Work request: Search the listing below for the word "will" and copy each line where it appears.

Given records:
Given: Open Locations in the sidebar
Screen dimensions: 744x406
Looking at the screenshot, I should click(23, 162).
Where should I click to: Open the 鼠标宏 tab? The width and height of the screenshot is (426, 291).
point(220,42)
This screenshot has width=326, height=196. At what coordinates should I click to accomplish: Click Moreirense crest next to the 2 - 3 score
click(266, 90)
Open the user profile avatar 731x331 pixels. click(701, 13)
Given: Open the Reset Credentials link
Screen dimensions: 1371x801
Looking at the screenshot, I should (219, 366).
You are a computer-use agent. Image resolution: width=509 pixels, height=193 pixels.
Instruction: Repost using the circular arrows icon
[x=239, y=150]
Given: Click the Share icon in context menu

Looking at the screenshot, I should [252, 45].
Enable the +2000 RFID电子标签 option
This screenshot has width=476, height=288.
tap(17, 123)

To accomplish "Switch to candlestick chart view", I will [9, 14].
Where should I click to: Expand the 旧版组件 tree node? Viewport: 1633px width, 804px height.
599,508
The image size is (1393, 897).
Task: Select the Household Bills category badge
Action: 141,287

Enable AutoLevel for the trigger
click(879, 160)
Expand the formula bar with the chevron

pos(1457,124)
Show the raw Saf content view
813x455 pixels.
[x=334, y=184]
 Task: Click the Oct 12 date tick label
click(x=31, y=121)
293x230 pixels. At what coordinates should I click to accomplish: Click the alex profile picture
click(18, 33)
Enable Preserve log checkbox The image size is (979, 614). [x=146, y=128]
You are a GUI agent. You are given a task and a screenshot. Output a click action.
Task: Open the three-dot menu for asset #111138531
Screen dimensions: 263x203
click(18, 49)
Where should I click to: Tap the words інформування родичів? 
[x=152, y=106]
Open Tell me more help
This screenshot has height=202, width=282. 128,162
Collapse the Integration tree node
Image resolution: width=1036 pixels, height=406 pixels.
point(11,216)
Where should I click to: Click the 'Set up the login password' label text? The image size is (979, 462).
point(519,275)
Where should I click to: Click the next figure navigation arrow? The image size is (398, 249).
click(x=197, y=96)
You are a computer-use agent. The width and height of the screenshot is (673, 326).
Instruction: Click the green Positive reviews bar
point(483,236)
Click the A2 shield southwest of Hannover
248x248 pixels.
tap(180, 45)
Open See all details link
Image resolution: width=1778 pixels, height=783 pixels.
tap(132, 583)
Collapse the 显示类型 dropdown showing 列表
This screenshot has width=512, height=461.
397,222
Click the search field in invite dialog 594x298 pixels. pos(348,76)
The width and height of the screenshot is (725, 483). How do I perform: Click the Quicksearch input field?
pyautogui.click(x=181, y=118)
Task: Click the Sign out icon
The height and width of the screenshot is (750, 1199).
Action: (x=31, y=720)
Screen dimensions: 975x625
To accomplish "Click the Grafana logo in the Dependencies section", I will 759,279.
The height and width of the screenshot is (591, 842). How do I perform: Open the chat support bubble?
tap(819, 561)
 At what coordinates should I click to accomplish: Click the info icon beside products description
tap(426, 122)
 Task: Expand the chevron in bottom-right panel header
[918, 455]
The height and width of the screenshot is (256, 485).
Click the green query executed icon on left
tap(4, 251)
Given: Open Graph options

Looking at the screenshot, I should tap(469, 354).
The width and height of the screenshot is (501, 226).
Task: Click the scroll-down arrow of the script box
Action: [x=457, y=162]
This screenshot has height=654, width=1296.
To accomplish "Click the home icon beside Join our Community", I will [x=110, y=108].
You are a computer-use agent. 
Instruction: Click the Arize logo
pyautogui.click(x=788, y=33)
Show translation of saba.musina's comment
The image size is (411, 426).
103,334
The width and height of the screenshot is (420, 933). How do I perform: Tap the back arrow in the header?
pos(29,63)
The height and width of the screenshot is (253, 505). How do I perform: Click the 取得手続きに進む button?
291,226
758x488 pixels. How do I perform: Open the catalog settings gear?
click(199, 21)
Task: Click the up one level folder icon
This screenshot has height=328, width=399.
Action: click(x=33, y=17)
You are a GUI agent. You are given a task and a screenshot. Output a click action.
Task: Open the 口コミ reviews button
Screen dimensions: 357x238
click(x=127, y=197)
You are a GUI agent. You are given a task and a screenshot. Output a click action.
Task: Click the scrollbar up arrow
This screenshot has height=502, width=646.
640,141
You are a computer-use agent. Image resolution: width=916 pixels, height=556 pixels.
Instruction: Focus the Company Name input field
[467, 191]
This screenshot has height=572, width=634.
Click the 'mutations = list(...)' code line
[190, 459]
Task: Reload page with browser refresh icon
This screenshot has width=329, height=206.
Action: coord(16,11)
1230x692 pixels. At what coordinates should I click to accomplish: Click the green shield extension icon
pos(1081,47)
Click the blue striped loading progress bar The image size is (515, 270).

The answer:
To accomplish "Switch to candlestick chart view", I will [9, 14].
To accomplish "Click the Grafana logo in the Dependencies section", I will 759,279.
To accomplish "Click the home icon beside Join our Community", I will [x=110, y=108].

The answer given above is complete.